# Given task
Count the lines in the data below that contain the string "Switch", treating uppercase and lowercase letters as different. Reply with only the number.

# Data supplied
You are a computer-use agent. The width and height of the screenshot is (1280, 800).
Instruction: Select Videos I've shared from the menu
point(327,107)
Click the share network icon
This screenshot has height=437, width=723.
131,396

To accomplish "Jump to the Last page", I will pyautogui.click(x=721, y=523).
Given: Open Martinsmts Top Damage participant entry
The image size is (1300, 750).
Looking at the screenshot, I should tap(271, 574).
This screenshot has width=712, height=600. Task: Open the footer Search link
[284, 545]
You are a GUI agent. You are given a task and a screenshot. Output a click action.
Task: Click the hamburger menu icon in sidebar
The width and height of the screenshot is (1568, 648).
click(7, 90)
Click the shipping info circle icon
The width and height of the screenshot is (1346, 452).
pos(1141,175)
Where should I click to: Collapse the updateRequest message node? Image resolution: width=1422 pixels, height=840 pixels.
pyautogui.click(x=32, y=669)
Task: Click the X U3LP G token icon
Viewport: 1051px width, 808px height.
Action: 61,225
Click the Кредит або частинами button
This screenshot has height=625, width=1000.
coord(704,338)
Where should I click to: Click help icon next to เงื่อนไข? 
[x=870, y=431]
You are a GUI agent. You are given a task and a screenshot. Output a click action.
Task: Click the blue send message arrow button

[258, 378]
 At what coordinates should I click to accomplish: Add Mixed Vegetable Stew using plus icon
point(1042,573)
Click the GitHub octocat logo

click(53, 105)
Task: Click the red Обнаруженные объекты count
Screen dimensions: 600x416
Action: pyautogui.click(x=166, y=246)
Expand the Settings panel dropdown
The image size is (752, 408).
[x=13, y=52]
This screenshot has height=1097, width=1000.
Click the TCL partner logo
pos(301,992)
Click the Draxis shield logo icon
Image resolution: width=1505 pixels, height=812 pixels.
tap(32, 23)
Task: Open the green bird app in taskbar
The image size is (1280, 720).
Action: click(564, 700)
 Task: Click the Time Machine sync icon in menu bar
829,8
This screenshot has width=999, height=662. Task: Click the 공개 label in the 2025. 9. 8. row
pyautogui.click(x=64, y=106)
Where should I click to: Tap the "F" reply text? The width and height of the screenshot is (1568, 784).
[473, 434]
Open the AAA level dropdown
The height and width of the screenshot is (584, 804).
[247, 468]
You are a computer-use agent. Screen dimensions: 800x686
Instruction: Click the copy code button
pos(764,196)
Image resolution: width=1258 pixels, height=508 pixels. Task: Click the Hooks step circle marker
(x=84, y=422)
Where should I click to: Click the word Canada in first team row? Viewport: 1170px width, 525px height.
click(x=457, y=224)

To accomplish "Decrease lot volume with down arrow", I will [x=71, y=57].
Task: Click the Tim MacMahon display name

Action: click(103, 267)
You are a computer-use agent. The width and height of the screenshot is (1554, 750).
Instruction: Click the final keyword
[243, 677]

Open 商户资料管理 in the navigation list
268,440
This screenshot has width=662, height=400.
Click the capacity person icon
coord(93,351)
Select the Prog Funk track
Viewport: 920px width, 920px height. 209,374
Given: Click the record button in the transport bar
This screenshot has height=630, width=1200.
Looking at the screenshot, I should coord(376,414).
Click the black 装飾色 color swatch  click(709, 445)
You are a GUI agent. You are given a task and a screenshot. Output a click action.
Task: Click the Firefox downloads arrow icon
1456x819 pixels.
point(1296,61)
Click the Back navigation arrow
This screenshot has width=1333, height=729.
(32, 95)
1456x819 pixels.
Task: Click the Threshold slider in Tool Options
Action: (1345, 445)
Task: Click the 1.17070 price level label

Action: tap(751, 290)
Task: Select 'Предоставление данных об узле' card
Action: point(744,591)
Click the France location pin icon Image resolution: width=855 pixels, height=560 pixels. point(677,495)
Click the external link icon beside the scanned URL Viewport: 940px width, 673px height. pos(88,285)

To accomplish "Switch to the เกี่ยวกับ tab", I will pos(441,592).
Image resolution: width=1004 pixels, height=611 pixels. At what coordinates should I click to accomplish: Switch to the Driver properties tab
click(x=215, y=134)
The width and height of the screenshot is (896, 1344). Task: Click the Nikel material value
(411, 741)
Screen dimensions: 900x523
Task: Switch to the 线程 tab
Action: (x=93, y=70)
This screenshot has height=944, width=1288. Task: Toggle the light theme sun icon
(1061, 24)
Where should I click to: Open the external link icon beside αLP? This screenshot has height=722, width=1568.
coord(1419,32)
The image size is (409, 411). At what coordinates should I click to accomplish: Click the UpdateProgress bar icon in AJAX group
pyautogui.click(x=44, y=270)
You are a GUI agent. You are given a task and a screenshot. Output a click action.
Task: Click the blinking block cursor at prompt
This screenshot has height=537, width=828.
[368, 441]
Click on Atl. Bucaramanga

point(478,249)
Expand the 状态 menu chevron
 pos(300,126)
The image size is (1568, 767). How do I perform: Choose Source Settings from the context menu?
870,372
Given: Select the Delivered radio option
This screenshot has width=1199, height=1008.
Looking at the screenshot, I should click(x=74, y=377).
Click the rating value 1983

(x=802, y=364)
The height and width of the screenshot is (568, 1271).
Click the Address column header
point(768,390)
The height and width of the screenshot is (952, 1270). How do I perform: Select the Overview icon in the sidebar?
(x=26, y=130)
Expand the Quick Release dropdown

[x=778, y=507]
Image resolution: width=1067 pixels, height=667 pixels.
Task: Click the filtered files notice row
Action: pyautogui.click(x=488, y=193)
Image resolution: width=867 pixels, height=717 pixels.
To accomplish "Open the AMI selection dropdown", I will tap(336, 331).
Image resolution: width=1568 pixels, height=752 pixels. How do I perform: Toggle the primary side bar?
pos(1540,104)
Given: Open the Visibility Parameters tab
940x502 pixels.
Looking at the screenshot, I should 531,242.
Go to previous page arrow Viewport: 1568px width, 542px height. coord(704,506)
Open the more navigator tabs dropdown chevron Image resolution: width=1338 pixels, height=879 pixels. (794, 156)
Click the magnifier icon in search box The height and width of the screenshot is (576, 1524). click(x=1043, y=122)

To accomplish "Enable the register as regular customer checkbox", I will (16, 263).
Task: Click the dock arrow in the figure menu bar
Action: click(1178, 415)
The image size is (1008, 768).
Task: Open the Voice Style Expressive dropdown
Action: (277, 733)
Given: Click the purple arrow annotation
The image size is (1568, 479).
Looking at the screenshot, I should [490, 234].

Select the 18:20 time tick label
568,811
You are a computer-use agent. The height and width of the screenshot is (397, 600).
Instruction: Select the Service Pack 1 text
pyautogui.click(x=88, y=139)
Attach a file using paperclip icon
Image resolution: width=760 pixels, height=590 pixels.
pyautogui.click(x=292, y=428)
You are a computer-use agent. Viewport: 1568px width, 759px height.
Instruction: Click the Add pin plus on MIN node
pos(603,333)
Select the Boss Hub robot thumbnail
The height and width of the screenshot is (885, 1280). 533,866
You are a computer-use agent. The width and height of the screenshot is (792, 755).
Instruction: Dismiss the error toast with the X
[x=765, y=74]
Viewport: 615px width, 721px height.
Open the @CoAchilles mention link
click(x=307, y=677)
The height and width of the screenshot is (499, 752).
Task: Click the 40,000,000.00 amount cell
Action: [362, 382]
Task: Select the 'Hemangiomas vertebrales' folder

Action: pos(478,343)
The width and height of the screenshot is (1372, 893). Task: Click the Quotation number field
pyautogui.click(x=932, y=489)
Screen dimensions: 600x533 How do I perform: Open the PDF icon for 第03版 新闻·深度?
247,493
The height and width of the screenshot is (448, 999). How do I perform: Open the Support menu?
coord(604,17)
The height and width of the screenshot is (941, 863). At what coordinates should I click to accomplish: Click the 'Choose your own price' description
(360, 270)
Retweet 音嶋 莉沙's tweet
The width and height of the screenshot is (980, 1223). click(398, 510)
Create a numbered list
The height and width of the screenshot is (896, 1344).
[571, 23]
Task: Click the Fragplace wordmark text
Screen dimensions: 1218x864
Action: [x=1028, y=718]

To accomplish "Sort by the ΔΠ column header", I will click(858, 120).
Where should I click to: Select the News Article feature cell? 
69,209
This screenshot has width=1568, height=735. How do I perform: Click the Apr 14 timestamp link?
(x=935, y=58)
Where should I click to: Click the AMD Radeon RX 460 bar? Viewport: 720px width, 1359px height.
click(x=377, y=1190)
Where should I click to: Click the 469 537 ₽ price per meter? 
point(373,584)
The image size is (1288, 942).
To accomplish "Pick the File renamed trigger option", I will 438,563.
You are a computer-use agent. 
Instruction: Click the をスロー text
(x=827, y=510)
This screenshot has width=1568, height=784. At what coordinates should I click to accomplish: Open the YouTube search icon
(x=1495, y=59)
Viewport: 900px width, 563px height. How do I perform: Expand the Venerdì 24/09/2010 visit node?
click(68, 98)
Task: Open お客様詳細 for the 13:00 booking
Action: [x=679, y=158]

# Reply to the task
3